The videographed killing of a Muslim migrant to “contain love jihad” in Rajasthan’s Rajsamand was backed by some BJP ministers and legislators including Kiran Maheshwari, a close associate of the chief minister. In MP, Christmas celebrations have been marred with attacks on priests and carol singers by a still-to-be-identified Hindu group. Typically, the BJP attempts to split the polity on religious identities when its governments were confronted with economic and caste problems, hoping that the tactic will work as it did in Gujarat and Uttar Pradesh in the past.

 In Karnataka, where the BJP is beset with infighting and caste asymmetry and faces a tough challenge from the chief minister Siddaramaiah, BJP is stoking communal fires in the North Kannara district, its erstwhile stronghold. In the 2012 elections, the BJP won only one of the six seats in North Kannara. 

Two weeks ago, the death of a young Hindu man Paresh Mesta set off communal tension. The local BJP MP, Anant Kumar Hegde, who is a junior minister in the centre, warned of more violence and blood-letting in a Facebook post after 60 BJP workers were arrested (Ameerudheen 2017).

> **DATASET RECORDS**
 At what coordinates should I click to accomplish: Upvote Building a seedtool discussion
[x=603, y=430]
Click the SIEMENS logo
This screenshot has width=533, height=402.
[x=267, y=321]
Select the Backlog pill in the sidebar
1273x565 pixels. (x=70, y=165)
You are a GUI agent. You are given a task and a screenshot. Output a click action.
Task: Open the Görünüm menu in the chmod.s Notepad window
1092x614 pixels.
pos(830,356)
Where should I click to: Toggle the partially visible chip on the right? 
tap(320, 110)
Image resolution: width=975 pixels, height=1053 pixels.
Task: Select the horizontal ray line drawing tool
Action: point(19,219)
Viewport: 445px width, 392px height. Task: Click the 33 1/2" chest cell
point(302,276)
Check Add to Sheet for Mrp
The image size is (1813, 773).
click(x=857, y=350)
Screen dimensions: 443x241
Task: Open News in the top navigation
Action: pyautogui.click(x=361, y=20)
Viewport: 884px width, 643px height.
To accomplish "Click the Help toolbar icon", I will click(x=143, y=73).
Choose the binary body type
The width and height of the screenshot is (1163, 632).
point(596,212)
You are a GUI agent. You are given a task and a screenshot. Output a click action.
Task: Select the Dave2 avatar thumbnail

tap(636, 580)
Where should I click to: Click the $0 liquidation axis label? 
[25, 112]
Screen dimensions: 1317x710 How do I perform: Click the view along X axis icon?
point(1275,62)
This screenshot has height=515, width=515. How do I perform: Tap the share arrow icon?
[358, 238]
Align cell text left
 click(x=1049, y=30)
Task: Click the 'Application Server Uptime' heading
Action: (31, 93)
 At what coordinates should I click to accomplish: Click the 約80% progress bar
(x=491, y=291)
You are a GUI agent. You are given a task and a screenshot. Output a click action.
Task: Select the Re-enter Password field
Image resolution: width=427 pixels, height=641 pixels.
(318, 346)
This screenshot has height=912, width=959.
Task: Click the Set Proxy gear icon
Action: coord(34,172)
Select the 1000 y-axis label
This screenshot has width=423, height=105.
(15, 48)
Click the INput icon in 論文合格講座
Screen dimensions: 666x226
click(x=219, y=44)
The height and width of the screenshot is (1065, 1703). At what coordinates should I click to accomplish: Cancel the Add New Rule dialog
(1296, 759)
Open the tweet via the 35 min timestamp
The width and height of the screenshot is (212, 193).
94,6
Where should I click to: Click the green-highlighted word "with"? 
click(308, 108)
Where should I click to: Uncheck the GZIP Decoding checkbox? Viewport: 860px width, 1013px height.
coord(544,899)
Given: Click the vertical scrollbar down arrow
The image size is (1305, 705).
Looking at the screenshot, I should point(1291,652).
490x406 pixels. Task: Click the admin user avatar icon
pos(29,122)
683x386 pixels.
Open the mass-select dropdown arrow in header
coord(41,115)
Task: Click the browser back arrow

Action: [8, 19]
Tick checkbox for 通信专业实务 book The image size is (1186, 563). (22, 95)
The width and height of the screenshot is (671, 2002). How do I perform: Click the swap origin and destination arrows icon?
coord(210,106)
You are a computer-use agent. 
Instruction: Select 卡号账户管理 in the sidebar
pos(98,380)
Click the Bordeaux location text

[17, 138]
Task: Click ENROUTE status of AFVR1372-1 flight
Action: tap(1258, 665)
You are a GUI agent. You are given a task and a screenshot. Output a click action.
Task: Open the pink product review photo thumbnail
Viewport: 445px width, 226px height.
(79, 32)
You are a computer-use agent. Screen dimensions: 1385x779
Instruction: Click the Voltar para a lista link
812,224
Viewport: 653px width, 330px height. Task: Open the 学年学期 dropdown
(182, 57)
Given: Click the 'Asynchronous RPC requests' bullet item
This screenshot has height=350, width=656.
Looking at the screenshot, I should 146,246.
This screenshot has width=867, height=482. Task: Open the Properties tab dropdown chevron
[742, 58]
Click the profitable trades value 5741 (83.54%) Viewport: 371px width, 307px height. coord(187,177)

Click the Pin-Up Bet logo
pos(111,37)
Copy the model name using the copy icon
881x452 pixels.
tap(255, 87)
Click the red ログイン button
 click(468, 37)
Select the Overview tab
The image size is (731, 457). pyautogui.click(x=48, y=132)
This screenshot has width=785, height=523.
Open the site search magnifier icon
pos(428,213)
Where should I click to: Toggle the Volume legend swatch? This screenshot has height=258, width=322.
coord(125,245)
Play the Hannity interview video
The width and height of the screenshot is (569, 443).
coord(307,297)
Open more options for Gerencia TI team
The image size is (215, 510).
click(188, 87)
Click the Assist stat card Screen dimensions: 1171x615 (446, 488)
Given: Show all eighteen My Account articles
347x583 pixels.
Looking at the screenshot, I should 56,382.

> **TASK INSTRUCTIONS**
1 - Answer these three questions using the passage on BJP communal politics:
(a) In which Rajasthan district did the videographed killing of a Muslim migrant take place?
(b) Who is named as posing a tough challenge to the BJP in Karnataka?
(c) How many BJP workers were arrested before Anant Kumar Hegde's Facebook post?
2 - Pick up the passage on BJP communal politics from its final sentence and carry it forward.

> **OUTPUTS IN ORDER**
1 -
(a) Rajsamand
(b) Chief minister Siddaramaiah
(c) 60

2 -
Indeed, the variations in seats won in Gujarat between the two phases suggest that the BJP did substantially better in the second round in the south and central parts than in Saurashtra and the north. While its dominance over central Gujarat’s powerful dairy cooperatives, the dissipation of anger among the Patels, and a split in the tribal votes may account for the difference, there is evidence that the ramped up rhetoric used by Modi, including the theme around Pakistan, was received positively by the voters, most of who have been nurtured on communal discourses since the 1990s.



Ameerudhin, T A (2017): “BJP Continues to Fan Communal Tensions in Coastal Karnataka Over a Young Man’s Mysterious Death”, Scroll, 18 December.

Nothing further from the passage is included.